As far as disproving your assumption that NPs provide equivalent care, the lack of negative data is not the same as positive data. The gold standard for independent practice is the board certified physician. Any group that wants to practice in a manner similar to the physician must show equivalence. The issue of osteopathy is a relatively recent development (within the time frame of the NP profession) that shows acceptance of another medical provider with equal independent practice rights. The DOs gained these rights by showing that there training and outcomes were equivalent of MDs. If NPs want independent practice rights they should meet the same high hurdle.

David Carpenter, PA-C

1. So basically you are assuming that all of these NPs in all these studies can't make an independent decision w/o being in direct contact w/ MDs.

2. There are all these research studies to prove that NPs provide care is on par with MDs, but you can't provide one valid study that shows NPs do not provide equal care to MDs in primary care.

3. I will stand by my research backed assumption that NPs provide equilivical care to MDs in primary care.

4. Just to be fair, I think there would be similar outcomes for PAs in primary care.

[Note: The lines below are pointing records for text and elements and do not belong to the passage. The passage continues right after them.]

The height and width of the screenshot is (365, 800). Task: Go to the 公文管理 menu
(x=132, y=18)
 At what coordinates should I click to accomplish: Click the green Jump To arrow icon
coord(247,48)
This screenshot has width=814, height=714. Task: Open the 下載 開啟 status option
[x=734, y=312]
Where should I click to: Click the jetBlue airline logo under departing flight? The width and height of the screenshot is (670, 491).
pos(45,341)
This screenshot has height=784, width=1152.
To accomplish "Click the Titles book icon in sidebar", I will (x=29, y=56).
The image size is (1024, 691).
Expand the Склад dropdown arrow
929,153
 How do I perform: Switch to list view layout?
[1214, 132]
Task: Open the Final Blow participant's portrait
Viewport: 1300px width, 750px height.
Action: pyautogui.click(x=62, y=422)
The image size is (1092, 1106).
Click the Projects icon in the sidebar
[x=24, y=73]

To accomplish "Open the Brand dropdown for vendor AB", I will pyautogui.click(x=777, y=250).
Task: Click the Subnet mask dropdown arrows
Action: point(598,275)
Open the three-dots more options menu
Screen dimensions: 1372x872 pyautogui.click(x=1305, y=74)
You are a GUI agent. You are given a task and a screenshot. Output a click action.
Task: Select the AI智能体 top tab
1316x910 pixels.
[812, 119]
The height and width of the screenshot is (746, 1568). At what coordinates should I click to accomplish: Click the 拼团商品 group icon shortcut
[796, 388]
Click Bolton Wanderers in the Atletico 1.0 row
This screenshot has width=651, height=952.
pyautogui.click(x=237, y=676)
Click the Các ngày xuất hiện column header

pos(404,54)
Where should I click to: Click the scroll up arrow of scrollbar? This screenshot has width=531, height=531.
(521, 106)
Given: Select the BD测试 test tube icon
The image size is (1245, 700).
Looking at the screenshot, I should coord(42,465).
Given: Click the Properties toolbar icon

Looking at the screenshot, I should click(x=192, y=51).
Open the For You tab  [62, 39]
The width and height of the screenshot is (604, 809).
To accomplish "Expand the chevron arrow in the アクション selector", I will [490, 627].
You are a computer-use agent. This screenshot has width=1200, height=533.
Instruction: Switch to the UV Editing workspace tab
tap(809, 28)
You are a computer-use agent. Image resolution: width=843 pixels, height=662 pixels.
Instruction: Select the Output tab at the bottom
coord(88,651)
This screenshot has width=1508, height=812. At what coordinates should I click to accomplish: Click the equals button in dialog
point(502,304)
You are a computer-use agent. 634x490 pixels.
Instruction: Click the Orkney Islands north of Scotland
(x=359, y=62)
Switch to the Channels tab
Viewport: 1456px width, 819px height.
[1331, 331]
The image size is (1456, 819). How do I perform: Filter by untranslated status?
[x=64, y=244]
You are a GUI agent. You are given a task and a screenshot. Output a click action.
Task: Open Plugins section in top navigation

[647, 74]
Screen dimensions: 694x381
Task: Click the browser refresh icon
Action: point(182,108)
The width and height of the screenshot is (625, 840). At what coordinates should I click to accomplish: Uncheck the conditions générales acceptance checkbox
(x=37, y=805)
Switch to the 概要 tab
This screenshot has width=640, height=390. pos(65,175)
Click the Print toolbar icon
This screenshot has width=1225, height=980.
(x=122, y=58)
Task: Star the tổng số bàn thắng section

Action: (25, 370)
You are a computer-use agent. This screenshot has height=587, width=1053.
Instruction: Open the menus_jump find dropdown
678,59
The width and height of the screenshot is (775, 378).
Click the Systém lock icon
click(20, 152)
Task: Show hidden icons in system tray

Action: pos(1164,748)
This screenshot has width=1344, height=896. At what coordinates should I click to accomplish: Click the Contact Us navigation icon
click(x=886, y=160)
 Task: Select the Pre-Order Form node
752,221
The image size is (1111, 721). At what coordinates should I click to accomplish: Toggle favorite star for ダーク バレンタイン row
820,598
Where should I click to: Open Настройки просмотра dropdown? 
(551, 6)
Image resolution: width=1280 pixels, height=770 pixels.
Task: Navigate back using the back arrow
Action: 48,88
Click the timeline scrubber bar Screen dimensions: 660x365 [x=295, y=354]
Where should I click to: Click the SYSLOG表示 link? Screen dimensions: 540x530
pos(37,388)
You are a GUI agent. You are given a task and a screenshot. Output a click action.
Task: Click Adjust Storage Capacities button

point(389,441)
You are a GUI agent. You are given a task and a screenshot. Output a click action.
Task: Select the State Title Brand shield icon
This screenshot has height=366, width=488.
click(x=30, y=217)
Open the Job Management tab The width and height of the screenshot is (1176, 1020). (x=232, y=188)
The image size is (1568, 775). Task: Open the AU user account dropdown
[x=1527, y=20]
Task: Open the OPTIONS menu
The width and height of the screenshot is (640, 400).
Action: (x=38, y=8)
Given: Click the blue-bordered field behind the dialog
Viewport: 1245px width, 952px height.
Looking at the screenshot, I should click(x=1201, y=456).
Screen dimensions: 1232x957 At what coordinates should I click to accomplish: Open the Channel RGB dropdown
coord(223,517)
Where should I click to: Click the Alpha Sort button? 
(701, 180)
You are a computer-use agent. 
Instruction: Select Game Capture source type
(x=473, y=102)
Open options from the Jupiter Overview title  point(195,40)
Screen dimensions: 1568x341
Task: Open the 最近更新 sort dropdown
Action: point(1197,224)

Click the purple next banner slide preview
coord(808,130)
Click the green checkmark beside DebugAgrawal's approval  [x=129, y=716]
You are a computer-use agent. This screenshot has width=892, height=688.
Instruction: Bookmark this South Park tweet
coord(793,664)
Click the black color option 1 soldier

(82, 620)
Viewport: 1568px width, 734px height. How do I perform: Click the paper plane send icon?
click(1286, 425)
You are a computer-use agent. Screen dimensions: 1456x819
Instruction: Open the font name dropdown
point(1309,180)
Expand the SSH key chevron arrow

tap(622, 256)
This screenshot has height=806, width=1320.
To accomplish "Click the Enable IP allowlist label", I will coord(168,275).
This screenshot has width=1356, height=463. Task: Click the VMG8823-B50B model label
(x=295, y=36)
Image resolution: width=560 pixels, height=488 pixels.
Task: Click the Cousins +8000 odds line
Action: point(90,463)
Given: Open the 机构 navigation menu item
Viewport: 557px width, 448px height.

We will just have to agree to disagree unless you want to start a new thread. I have highjacked this thread long enough....

In my NP graduate program, I will be taking the following graduate-level science courses: immunology, bacteriology, virology, parasitology/mycology, two physiology classes, two pharmacology courses, epidemiology, and pathophysiology... .Nurses are free to take as many science classes as we wish, just find a program that complements your interests

I'm curious, then, if the coursework you mention is all part of the NP curriculum or if they are courses that you are electing to take. How do you feel about NP programs that don't include that level of instruction or students who don't take extra coursework? Do you feel they are adequately prepared for their role?

A lot of nurses enter graduate school with skill sets comparable to med students, and I think there is plenty of room for both disciplines & types of training w/in our healthcare system. Patients only benefit through this type of diversity. .

You're right that patients only benefit from this type of diversity. And I'm sure there are many nurses who enter graduate school with skill sets comparable to med students. However, such skill sets are not REQUIRED for nursing graduate work... at least not at this point... and nursing graduate work doesn't generally build upon the pre-med skill set... at least MOST programs out there to date don't. I think CRNA is currently the most *consistently* scientifically rigorous nursing coursework - not based on personal experience, though. I imagine, though, there will continue to be changes in NP coursework.

I'm also curious if you have finished an RN program yet? With your strong interest and background in science, I'd be interested to hear your impression of basic nursing education (which I personally found frustratingly shallow in many ways, yet made overly difficult in other ways).